● **About this exercise**: From the listing below, pull out the lines that hold "status".

=== Begin Enclosure ===

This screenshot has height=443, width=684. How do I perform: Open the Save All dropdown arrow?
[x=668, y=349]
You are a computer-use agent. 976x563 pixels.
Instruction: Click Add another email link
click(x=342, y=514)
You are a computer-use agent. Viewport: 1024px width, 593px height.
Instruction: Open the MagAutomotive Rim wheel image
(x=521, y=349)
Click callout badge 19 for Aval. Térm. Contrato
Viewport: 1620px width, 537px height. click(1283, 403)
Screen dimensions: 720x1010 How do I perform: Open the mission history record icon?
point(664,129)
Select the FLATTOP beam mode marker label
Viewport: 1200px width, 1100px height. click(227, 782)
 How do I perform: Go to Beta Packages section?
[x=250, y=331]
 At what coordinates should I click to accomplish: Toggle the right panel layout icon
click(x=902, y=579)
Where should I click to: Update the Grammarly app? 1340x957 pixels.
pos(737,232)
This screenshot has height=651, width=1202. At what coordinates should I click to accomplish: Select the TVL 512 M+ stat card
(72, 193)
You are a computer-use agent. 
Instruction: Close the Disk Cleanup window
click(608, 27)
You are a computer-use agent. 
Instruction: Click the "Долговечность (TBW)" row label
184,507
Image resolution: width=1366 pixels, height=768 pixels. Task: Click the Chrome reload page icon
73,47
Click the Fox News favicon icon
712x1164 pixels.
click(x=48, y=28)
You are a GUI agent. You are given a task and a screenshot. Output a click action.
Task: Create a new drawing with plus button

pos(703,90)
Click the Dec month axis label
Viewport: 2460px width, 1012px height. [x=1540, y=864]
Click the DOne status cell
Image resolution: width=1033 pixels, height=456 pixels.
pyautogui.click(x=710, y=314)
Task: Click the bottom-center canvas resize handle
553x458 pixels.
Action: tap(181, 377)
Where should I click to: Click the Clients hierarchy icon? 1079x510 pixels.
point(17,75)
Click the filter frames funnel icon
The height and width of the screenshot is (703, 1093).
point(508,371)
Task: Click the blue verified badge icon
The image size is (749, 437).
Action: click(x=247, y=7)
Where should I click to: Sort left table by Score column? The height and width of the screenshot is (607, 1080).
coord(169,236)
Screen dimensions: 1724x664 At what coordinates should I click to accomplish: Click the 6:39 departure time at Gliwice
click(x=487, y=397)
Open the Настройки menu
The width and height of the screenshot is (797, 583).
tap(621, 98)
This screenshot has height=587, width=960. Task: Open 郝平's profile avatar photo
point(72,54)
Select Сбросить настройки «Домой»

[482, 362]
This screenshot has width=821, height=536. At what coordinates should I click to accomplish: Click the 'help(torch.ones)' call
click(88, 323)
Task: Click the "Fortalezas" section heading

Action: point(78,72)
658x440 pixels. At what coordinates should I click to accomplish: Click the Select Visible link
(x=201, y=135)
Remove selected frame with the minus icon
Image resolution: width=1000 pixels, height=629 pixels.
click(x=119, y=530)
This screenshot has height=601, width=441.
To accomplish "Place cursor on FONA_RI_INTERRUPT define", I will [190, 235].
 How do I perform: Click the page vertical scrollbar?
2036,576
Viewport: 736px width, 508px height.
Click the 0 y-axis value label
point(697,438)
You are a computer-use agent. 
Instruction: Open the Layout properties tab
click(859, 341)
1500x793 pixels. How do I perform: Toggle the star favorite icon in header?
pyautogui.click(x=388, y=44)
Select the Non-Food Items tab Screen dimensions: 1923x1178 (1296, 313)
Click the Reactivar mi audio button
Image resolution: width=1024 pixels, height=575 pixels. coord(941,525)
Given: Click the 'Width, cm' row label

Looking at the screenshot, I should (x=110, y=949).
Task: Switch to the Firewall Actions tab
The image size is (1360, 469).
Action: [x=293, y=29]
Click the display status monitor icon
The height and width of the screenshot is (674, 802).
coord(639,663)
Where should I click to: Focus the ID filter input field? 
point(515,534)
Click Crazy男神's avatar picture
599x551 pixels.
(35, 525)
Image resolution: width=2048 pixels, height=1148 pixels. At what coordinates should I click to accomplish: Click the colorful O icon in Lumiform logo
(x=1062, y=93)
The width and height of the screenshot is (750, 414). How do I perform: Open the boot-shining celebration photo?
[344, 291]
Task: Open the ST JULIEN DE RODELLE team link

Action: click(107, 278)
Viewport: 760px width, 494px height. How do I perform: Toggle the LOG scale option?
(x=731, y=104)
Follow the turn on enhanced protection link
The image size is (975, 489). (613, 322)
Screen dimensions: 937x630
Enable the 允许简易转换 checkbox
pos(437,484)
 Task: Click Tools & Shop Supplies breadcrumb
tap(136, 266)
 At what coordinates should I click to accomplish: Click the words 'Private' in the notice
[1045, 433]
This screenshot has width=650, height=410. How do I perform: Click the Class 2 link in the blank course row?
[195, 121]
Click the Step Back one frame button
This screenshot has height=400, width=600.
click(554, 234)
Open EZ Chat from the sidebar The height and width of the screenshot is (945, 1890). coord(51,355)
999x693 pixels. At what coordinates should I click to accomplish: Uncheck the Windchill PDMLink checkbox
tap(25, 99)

=== End Enclosure ===

● **Solution below**:
Click the DOne status cell
Click the display status monitor icon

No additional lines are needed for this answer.